1savior
I'm 44 years old as of August, 2007. I've been married to the same wonderful man I met in high school for 23 years. We have 3 children (all in college!!) and 1 beautiful grand-daughter.
I was never over-weight when I was a child, but looking back, I controlled the effects of my over-eating with over-exercise and unhealthy eating habits (i.e. Dexatrim!). When I got engaged, my husband and I started eating out a lot and the dam started to weaken. My wedding dress just barely fit! After I had my first child, the dam broke! I've lost over 100lbs three times with liquid diets, but gain it all back (and then some!).
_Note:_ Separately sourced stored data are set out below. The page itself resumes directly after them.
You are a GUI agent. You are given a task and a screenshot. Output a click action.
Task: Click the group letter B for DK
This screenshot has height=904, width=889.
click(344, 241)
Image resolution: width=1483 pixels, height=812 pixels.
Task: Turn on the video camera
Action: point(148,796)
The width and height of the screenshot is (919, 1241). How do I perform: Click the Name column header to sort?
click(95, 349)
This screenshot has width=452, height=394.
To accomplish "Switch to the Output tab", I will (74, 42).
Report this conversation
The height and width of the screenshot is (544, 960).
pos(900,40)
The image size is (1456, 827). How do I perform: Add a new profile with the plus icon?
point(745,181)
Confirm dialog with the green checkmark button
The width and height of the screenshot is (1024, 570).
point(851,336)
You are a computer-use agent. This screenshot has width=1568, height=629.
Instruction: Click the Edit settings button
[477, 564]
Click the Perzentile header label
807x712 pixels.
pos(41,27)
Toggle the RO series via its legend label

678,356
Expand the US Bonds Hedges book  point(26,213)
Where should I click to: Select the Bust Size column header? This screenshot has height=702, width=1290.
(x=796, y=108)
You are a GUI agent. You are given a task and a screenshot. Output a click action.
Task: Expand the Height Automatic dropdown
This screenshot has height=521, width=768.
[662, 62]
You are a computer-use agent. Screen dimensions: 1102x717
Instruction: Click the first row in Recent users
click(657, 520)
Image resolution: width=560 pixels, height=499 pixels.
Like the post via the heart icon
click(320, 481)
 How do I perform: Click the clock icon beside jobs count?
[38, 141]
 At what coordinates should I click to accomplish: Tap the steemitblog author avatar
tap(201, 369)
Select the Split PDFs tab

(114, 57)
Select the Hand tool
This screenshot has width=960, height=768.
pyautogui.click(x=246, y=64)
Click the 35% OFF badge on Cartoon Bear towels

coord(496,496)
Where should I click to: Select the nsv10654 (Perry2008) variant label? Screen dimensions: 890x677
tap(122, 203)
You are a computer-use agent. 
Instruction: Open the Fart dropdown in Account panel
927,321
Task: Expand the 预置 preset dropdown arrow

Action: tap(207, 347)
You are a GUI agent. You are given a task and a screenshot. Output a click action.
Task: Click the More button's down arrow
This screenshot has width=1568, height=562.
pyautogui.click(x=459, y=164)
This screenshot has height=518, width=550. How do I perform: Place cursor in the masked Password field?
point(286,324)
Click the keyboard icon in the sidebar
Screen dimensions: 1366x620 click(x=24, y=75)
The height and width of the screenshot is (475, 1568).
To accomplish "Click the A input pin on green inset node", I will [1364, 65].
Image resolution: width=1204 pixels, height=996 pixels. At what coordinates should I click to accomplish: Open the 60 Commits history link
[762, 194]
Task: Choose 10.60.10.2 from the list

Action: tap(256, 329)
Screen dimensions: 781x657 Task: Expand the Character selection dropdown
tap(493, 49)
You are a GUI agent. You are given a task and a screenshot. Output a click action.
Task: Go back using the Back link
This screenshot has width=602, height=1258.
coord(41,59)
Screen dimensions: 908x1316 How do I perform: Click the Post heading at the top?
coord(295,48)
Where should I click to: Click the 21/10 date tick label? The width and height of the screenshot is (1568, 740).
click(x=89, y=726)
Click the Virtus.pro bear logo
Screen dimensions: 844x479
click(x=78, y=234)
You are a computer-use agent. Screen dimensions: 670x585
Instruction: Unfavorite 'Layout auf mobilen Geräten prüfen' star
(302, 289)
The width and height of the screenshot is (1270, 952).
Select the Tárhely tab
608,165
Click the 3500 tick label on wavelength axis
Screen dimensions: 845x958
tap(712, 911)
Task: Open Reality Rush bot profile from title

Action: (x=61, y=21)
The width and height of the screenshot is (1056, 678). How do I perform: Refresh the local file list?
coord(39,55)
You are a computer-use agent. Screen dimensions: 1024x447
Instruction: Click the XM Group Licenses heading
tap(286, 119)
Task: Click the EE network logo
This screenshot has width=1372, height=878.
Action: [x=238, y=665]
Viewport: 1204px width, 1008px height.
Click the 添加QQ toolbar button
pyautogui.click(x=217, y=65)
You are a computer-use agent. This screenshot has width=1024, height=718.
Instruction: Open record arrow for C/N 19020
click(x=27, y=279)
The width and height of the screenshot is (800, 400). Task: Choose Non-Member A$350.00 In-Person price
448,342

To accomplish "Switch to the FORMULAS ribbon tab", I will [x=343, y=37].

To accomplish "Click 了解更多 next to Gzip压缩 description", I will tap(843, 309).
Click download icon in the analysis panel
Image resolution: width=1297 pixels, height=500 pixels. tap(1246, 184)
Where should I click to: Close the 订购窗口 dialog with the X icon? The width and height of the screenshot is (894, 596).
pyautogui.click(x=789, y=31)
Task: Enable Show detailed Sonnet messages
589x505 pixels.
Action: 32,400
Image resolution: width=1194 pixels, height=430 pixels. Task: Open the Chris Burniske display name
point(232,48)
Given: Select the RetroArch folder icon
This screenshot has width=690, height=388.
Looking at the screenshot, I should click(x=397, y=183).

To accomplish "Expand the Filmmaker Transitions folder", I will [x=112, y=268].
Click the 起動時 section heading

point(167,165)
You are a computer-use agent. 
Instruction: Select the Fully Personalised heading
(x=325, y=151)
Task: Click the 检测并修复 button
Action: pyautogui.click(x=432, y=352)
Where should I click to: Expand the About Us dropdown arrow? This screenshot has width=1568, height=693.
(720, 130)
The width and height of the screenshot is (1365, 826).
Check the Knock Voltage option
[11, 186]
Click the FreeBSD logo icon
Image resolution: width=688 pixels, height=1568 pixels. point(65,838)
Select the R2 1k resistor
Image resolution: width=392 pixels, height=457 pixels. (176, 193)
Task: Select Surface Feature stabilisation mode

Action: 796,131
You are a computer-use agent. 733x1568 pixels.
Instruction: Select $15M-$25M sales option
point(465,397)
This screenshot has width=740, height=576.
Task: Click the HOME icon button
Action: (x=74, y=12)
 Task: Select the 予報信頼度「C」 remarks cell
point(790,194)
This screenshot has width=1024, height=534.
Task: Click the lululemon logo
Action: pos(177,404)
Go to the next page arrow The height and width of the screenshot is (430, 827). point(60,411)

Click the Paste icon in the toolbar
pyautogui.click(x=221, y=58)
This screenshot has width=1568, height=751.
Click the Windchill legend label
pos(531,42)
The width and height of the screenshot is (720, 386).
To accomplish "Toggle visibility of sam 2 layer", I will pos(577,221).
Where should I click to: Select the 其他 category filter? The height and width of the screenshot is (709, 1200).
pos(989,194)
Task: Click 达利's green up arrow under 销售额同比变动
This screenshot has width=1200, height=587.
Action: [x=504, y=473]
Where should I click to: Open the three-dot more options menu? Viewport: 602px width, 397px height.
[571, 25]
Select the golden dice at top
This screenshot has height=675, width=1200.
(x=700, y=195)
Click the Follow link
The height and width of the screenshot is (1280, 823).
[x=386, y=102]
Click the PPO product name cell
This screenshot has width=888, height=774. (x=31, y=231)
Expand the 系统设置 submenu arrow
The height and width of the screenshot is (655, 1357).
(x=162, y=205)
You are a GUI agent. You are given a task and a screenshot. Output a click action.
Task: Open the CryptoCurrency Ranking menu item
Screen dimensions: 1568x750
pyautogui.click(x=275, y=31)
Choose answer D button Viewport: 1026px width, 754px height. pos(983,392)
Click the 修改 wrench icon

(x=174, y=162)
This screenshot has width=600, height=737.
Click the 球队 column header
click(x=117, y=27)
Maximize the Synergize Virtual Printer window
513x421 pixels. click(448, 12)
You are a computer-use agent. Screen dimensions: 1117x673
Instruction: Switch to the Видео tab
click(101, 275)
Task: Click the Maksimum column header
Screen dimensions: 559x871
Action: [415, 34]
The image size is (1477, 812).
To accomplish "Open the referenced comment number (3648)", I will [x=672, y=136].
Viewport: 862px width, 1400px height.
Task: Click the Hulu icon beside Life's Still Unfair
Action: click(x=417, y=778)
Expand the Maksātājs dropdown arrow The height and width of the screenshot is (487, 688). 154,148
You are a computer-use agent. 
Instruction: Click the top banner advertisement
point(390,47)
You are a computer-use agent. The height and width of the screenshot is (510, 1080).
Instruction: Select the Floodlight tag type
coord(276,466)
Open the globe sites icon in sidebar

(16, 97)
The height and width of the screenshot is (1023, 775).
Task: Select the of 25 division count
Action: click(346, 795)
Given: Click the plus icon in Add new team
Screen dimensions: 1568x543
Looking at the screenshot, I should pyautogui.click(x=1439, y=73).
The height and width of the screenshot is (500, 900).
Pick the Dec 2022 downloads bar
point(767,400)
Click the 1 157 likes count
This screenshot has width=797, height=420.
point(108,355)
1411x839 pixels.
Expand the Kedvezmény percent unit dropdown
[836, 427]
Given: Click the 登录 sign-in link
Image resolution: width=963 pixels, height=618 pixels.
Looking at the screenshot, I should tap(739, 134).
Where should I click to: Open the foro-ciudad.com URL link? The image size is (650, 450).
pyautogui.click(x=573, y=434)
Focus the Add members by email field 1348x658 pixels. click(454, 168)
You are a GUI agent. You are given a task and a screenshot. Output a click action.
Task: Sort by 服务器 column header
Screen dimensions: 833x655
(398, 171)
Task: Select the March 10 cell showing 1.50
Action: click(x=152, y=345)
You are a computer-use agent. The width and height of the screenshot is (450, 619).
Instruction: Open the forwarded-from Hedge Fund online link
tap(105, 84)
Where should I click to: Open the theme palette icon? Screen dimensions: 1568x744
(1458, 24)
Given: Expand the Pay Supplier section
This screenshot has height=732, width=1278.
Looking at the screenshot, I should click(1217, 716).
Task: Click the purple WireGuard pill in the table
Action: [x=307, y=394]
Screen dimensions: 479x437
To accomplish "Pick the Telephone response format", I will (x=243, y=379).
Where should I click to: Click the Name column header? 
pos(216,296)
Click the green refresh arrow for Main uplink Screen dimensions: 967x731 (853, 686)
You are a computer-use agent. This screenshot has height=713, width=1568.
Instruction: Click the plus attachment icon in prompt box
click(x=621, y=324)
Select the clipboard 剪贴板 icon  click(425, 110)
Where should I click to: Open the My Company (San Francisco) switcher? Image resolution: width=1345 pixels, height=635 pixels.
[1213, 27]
As most of you, I did Weight Watchers, Jenny Craig, Atkins, Etc., Etc., Etc. Nothing worked and I didn't find out why until much later.
About 3 years ago, I started seeing someone who helped me understand that I ate to distract myself from things in my life. Looking back, I don't know how I couldn't have seen that I was an emotional eater, but I would have fought anyone tooth and nail to prove I wasn't. So after 3 years of working on myself, I feel it's time to make a permanent change. I prayed and prayed about this surgery, knowing that it is life-changing and I can't go back. I know this is the time and I believe God has led me to this time and space.
My husband, children and extended family are very supportive. I have truly been blessed! I will keep updating my story as it unfolds.
God bless all of you who are looking to have a more abundant life! My prayers are with you!